Second, rapid activation of Tem1 upon spindle realignment in silico could be achieved when unphosphorylated Bfa1 (Bfa1 which is not phosphorylated by Kin4 or by Cdc5) was considered to be inactive or inactivated by additional mechanisms parallel to Cdc5. Cdc5-phosphorylated Bfa1 accumulates slowly in the cytoplasm during normal spindle alignment, as Cdc5 phosphorylates only the SPB-bound Bfa1 (Maekawa et al, 2007) and the turnover rate of Bfa1 at the SPB limits the amount released into the cytoplasm (Caydasi and Pereira, 2009).

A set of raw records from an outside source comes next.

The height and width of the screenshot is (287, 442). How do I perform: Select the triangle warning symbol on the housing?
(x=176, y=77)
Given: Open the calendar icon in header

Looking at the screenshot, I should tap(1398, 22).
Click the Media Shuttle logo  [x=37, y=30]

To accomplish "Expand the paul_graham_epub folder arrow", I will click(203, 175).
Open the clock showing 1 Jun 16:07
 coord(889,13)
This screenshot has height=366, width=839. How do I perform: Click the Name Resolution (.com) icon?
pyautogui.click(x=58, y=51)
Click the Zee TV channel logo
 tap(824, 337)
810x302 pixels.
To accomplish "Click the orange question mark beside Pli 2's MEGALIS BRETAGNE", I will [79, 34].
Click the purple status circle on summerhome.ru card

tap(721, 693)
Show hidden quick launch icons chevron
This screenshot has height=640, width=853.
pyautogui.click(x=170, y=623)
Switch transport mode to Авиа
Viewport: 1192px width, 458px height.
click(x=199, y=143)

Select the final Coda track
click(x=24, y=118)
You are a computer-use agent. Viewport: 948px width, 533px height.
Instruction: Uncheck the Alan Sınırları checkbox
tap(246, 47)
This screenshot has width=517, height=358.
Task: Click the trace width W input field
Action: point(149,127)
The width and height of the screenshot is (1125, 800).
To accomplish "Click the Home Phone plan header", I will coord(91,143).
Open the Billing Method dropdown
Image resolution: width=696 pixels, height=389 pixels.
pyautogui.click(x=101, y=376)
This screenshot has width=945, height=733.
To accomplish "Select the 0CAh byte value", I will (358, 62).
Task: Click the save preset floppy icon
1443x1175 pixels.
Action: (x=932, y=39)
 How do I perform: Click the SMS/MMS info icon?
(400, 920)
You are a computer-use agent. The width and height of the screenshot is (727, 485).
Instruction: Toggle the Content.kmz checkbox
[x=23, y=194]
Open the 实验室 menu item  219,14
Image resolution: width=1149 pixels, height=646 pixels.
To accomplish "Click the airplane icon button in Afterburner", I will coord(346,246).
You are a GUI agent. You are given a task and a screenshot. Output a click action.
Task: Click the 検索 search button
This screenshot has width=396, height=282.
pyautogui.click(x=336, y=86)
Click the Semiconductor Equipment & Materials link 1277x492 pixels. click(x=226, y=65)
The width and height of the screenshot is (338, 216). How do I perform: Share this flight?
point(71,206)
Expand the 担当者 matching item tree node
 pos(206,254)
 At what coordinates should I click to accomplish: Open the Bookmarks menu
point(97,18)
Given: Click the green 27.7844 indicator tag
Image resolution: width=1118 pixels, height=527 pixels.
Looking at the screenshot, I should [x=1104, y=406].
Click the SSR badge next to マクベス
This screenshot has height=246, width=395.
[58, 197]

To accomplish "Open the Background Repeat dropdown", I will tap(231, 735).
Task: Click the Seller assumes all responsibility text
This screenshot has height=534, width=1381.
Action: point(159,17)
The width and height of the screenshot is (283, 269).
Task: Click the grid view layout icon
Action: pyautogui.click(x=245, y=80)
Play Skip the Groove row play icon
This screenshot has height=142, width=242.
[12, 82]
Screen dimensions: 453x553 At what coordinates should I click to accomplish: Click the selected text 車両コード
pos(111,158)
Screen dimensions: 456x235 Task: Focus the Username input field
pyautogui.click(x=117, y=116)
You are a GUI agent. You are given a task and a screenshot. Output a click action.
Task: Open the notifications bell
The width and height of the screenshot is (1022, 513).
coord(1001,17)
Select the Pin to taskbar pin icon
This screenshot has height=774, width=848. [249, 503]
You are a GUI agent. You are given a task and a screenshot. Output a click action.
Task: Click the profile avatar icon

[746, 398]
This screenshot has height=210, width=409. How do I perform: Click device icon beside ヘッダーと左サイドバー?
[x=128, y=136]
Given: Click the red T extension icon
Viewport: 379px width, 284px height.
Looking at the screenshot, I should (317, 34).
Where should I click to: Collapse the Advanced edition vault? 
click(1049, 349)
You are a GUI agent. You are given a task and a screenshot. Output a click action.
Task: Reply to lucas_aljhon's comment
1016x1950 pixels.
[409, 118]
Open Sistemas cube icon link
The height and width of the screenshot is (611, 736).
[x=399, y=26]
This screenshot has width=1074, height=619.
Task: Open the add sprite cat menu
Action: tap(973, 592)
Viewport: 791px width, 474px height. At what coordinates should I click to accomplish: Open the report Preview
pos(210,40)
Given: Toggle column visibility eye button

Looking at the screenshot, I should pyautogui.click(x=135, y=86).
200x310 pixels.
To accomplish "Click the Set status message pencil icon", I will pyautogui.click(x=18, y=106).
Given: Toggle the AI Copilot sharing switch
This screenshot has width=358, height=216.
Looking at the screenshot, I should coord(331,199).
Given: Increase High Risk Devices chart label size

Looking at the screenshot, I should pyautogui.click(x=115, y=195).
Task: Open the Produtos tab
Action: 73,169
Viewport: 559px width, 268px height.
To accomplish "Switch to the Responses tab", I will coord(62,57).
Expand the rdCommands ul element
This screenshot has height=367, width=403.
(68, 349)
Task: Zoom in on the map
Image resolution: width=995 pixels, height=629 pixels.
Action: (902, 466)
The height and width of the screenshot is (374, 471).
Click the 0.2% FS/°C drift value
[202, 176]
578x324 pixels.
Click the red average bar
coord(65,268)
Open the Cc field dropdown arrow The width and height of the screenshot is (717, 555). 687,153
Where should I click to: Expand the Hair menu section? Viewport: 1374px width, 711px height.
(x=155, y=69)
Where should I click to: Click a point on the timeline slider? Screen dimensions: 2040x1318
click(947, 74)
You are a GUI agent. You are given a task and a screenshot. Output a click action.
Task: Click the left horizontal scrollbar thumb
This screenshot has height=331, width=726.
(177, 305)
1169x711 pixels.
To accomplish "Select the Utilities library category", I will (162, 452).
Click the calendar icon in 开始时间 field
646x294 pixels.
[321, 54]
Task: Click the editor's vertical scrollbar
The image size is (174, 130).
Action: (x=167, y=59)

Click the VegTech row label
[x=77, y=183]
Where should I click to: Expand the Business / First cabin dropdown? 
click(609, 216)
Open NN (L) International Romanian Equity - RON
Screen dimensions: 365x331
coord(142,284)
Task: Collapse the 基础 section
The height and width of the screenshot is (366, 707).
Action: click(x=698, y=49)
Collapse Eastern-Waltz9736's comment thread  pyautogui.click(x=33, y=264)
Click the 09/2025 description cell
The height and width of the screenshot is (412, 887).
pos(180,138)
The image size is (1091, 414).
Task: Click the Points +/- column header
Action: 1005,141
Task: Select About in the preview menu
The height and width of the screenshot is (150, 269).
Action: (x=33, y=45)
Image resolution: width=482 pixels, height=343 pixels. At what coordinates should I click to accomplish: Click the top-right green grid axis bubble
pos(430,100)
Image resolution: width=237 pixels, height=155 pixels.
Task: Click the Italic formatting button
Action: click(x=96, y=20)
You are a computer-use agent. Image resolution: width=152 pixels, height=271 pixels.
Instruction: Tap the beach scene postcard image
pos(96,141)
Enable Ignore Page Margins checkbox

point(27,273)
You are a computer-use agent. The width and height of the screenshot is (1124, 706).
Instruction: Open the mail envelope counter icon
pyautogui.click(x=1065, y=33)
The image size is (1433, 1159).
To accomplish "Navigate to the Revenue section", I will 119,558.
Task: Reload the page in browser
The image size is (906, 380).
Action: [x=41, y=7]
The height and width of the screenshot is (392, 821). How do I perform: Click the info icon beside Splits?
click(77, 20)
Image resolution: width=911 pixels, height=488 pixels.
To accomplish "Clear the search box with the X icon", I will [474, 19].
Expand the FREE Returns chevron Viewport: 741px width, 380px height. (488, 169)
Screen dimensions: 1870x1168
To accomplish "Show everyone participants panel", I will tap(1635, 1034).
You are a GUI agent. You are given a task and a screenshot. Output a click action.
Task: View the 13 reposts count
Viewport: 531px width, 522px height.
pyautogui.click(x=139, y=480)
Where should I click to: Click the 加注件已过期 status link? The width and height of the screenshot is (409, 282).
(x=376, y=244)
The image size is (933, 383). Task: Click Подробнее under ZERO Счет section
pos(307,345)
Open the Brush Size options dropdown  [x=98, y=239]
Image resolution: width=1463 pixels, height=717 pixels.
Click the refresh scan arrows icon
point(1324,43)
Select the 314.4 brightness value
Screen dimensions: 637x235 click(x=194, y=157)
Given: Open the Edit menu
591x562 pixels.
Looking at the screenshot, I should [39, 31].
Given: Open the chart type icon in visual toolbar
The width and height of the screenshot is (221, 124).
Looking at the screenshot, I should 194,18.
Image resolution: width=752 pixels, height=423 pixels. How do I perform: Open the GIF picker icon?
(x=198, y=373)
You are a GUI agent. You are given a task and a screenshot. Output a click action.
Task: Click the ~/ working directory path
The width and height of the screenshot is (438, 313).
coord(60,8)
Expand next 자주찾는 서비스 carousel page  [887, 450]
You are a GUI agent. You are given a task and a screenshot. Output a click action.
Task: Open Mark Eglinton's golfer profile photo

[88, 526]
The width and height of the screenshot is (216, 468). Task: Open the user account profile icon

Therefore, unphosphorylated Bfa1 needs to be inhibited especially if the anaphase spindle is normally aligned. According to the previous reports, Bfa1-11A mutant that cannot be phosphorylated by Cdc5 is sufficient to provide SPOC arrest even in the absence of Kin4; suggesting that unphosphorylated Bfa1 is active if the spindle is misaligned (Pereira and Schiebel, 2005). However, the same mutant does not promote a mitotic arrest if the anaphase spindle is normally aligned; implying that unphosphorylated Bfa1 is not fully active in this case (Hu et al, 2001). Thus, it is possible that GAP complexes containing unphosphorylated Bfa1 need to be inactivated by yet unknown mechanisms whenever correct spindle alignment is achieved. In fact, there is evidence that one of the effectors of Cdc42, Gic1/2, inhibits the interaction of Bfa1–Bub2 with Tem1 (Hofken and Schiebel, 2004). It is therefore conceivable that Gic1/2 inhibits Bfa1–Bub2 GAP activity towards Tem1 by preventing GAP–GTPase interaction upon dSPB entrance into the bud. Alternatively, additional regulation might be at the level of Bub2 as it is also subject to phosphorylation (Hu and Elledge, 2002). Thus, several regulatory layers might contribute to GAP inactivation in addition to the well-established Bfa1–Cdc5 branch.

Previously, two possible mechanisms were suggested to explain how the GAP Bfa1–Bub2 might inhibit the GTPase Tem1 during spindle misalignment. One of them highlighted the importance of Bfa1–Bub2 redistribution from the SPBs into the cytoplasm where the GAP is kept away from its inhibitor Cdc5 and inactivates Tem1 in the cytoplasm (Caydasi and Pereira, 2009). The other mechanism focused on exclusion of Tem1 from the SPBs together with Bfa1 because Tem1 localization is mainly dependent on Bfa1–Bub2; and Tem1 SPB localization is essential for mitotic exit (Pereira et al, 2000; Monje-Casas and Amon, 2009; Valerio-Santiago and Monje-Casas, 2011). These two mechanisms are not mutually exclusive and probably both are important for inhibition of Tem1. Indeed, because SPB-bound Tem1 level is higher than the calculated threshold during spindle misalignment, removal of Tem1 from the SPBs cannot be the only way for blocking mitotic exit, but the activity of the GAP is required as well. Our dynamical SPOC model greatly supports the necessity of Tem1 inhibition in the cytoplasm as well as at the SPBs to achieve minimum levels of Tem1–GTP at the SPBs.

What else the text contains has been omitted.